DS would not admit this when he was 15 but at 21 he and his friends have thanked me for my years of inquiring on their behalf. They knew I cared. Often to teens who think the whole world is out the get them a glimmer that someone cares is okay with them, they just won't admit it til they are older ;)
 
Not at all. The kid's only 15. We think we've prevented out oldest daughter from doing some stupid things by asking how she's getting somewhere and how she's getting home. Or just telling her she can go to a party when we talk to that other kid's parents. Gee, for some reason several of those events never happened. We didn't even have to have the fight over telling her no.

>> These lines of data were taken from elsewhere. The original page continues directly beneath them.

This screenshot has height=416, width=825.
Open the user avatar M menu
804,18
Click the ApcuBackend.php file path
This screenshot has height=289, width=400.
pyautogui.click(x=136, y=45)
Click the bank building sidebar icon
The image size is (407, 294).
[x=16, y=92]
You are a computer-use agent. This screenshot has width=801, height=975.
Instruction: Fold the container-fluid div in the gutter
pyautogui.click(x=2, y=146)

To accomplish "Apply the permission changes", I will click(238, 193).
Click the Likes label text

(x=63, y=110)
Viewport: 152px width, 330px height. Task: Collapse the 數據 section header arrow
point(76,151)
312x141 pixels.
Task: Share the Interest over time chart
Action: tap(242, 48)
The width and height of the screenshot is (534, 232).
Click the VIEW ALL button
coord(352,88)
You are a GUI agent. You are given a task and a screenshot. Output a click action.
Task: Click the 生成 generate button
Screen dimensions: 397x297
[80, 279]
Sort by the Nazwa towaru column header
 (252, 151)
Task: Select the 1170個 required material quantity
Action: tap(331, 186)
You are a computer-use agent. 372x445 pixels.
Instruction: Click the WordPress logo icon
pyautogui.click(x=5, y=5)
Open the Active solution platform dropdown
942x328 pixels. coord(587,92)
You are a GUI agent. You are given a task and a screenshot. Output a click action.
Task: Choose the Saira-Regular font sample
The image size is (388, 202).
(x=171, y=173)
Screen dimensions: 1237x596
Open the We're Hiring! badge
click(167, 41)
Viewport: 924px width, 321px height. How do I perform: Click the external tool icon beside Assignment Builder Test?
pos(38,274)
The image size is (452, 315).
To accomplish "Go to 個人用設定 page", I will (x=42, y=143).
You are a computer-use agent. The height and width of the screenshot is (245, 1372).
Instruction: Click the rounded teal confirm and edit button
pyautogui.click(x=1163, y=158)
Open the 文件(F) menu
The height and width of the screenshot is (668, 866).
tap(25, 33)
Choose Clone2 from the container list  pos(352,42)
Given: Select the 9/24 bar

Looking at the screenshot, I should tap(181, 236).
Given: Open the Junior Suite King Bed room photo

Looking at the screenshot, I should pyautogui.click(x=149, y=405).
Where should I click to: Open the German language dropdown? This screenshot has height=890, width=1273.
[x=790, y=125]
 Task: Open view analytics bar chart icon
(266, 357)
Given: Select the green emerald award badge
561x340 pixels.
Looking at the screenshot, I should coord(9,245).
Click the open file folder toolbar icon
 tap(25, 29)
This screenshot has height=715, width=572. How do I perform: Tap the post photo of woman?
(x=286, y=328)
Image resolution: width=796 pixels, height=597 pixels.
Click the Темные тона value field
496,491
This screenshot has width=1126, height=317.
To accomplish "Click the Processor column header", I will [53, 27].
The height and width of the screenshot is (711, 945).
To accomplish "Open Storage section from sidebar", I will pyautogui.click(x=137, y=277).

As someone else said, 18 is a different thing altogether. By then the kid is an "adult" with adult consequences. Up to a point you have to let them make their own mistakes. We've been lucky that our oldest is a terrible liar. The youngest is much better at it. But she's less likely to do something stupid. She saw her sister get into trouble all the time and learns from her mistakes.
BD
 
Whether a parent is considered over protective or not all depends on their friends parents. My son 13, has a few friends who see to be raising themselves so to them I am super strict. On the other hand, he also knows kids whose parents do not allow anything with even a hint of violence or cussing and to them I must seem irresponsible.

DD12 has friends who are actually 'dating' boys and wear makeup like they belong on RU-PAUL's TV show and to them I'm strict with my policies. She has other friends who are banned from even knowing boys so to them the fact DD hangs out with her brother and his friends must be scandalous.

Oh, and I actually expect my kids to get good grades... I'm a terror I tell ya:rotfl:

BTW, I do not accept the whole 18 and on your own line. My kids get a lot of freedom with their choices now and the range will continue to grow but if either veers too far I will have zero qualms about stepping to them and yanking them right back down to earth 13, 18, 25, 40.. I do not & will not give a hoot.
 
No I don't. My parents were the same way. In all honestly I loved it when my parents did because it showed they cared. If my friends said something then that's what I'd reply with. My parents care about me (not that theres didn't) but they did this out of their love for me.
 
well.. if they aren't doing anything wrong, why are they worried about getting caught doing something they shouldn't???


I think you are doing a great job! You are asking her basic questions! Although, what is your tone when asking? is it accusatory? maybe that is what freaks them out?